Quant à leur couple, oui il battait un peu de l’aile, mais ça n’avait rien à voir. Quelques soucis d’argent quand même, à cause des remboursements d’emprunt, pour l’appartement, et maintenant le ravalement, qui avait été voté par la copropriété... Martin, le frère de Solange, qui avait une petite entreprise de bâtiment, les avait aidés ponctuellement. Il est gentil, Martin, mais là ça faisait une grosse somme d’un coup. Et puis Miko, sa santé, le cœur, les nerfs, tout ça…
Ted commença par s’assurer que Maurice Mikoyan ne s’était effectivement pas présenté au lycée. En se faisant passer pour un parent d’élève, il apprit que le professeur était absent depuis le matin. « Essayez de rappeler en fin de semaine », lui dit le conseiller d’éducation.
Miko était parti de la maison le vendredi vers dix-huit heures. En claquant la porte après une vague engueulade. Il n’était pas revenu.

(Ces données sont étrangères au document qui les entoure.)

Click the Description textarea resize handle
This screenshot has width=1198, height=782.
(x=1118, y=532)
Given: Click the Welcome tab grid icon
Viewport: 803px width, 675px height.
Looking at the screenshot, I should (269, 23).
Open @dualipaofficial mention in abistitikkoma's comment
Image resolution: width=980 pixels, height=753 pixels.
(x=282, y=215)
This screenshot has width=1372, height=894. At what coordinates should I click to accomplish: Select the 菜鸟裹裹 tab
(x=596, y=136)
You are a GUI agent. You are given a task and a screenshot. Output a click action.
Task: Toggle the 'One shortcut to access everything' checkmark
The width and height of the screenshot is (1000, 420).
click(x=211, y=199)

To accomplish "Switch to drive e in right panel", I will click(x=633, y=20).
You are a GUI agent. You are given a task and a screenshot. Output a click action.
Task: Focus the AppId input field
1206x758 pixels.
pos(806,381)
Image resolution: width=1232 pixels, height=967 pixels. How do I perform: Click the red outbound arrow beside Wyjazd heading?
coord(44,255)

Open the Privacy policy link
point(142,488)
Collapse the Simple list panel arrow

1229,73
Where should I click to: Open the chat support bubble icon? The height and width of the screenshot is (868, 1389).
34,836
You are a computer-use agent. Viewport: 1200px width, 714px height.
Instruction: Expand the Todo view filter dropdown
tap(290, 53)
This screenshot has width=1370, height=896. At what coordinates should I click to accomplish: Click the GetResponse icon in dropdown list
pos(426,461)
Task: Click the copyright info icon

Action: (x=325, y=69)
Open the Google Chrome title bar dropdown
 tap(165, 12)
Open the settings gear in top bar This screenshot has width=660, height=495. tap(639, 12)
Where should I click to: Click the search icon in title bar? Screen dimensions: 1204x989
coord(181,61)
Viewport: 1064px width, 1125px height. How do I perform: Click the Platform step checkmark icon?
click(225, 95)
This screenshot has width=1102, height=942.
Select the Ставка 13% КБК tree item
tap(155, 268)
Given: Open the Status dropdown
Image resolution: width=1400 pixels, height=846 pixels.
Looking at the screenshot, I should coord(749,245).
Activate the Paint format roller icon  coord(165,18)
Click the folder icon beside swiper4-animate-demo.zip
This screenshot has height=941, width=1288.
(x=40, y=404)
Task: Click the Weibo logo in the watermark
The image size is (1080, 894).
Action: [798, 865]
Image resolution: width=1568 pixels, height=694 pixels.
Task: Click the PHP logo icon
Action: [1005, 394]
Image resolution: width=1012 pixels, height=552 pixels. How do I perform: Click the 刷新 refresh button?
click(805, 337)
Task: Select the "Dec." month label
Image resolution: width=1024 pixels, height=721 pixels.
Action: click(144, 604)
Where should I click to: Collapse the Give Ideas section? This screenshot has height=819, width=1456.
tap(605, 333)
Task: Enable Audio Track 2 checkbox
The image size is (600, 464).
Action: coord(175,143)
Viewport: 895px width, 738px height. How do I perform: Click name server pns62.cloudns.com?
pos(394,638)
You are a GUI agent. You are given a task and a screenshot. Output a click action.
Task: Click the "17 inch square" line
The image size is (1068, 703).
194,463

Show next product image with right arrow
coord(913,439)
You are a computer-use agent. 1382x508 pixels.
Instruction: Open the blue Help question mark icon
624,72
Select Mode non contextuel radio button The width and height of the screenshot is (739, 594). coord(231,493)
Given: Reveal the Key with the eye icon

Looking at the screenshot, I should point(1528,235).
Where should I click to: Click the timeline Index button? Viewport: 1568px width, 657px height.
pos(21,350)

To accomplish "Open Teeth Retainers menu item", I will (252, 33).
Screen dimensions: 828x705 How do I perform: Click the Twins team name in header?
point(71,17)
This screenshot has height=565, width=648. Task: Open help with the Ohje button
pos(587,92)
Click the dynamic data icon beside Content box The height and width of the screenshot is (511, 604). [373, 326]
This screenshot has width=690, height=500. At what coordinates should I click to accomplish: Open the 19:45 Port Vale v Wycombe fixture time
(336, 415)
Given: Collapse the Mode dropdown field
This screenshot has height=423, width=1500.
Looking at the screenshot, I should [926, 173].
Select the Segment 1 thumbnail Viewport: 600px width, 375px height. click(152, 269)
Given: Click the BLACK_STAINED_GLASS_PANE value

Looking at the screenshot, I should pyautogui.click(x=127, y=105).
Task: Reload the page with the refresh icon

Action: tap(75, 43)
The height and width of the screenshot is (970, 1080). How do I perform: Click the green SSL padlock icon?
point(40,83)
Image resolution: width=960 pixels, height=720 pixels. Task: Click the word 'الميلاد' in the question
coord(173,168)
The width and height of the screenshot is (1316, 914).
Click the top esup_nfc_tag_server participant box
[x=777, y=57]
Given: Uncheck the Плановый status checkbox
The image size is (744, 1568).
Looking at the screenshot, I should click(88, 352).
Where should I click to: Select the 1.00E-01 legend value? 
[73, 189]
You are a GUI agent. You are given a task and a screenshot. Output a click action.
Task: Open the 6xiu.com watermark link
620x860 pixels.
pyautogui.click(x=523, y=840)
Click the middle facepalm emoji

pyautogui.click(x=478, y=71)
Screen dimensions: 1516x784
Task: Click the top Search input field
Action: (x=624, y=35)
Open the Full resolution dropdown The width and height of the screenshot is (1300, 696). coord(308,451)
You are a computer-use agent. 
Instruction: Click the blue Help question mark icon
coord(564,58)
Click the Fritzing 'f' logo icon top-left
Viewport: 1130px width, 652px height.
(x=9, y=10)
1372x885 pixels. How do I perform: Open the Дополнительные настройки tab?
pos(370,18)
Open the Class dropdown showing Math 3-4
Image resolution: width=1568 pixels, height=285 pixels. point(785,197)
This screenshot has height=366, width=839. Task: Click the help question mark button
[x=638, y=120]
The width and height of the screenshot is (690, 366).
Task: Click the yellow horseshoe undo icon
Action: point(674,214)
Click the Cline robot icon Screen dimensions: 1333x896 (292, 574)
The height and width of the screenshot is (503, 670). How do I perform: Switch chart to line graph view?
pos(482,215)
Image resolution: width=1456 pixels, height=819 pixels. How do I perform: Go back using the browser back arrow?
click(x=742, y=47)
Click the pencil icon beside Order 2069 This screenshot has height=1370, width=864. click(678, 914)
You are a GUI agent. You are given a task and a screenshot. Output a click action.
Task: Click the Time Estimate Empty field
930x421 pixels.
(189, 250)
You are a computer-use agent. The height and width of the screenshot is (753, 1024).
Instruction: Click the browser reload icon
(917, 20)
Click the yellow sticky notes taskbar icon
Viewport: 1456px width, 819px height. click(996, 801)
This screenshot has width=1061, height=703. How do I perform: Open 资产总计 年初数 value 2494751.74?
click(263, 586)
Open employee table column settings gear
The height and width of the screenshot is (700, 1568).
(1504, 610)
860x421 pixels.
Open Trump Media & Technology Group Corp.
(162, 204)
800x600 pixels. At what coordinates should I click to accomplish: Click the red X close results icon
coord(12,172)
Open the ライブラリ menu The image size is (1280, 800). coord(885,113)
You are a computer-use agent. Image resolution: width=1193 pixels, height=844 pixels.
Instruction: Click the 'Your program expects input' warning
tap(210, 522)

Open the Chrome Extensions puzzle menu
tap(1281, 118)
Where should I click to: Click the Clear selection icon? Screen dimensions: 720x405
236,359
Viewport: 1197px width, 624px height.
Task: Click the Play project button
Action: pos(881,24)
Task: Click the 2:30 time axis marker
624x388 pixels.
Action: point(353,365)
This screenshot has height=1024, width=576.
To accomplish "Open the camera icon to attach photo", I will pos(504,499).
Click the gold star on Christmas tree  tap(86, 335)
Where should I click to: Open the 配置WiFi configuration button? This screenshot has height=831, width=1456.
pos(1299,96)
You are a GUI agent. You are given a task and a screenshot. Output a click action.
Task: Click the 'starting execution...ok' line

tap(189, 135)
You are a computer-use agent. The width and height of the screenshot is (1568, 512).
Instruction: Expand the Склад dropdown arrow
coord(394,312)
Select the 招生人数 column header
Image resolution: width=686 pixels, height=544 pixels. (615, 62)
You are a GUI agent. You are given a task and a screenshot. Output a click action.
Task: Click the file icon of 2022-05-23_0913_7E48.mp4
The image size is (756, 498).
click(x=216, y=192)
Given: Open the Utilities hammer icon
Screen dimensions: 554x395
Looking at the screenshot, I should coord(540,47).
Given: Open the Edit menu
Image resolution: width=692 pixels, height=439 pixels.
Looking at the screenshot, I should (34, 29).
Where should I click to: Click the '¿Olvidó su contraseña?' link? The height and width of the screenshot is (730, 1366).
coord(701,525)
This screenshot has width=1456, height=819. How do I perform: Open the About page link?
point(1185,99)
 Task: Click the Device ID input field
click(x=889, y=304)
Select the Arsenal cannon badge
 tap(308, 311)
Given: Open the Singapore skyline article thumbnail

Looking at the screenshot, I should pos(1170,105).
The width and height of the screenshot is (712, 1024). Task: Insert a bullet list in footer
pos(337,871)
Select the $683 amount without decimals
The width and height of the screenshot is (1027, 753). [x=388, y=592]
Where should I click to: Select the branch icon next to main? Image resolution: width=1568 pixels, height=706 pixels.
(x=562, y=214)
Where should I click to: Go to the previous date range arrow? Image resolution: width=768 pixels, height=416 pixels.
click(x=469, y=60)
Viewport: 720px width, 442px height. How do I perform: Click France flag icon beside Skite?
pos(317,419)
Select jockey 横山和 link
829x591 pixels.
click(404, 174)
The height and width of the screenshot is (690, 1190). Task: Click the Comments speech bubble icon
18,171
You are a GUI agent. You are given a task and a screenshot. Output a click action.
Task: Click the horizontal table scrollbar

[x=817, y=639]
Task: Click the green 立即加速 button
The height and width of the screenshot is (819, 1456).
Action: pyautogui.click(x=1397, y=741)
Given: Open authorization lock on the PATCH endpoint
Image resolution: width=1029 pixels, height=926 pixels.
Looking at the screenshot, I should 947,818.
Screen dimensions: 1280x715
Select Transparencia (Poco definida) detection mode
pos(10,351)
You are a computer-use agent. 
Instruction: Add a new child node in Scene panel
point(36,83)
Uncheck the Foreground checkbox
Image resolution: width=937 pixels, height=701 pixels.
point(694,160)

Il avait pris la voiture, sans emporter d’affaires.
- Et cette dispute, ça portait sur quoi ?
- Rien d’important, je vous assure… Cela arrive souvent qu’on se dispute, mais, comment dire ? C’est comme ça… Ça ne prête jamais vraiment à conséquence…
C’est vrai, se dit Ted, rien de plus banal que des disputes sans importance dans un couple. Mais il arrive que des disputes sans importance conduisent quelqu’un à prendre le premier avion qui passe…
Solange Mikoyan sortit avec hésitation une liasse de billets de cinquante euros, qu’elle laissa tomber avec maladresse, avant de se précipiter pour les ramasser. Lorsqu’elle les tendit à Ted, c’était une poignée désordonnée de morceaux de papier orangé.
- Tenez, dit-elle, excusez-moi, je suis empotée… C’est pour que vous puissiez commencer.
- Merci, fit Ted en comptant devant elle vingt-quatre billets.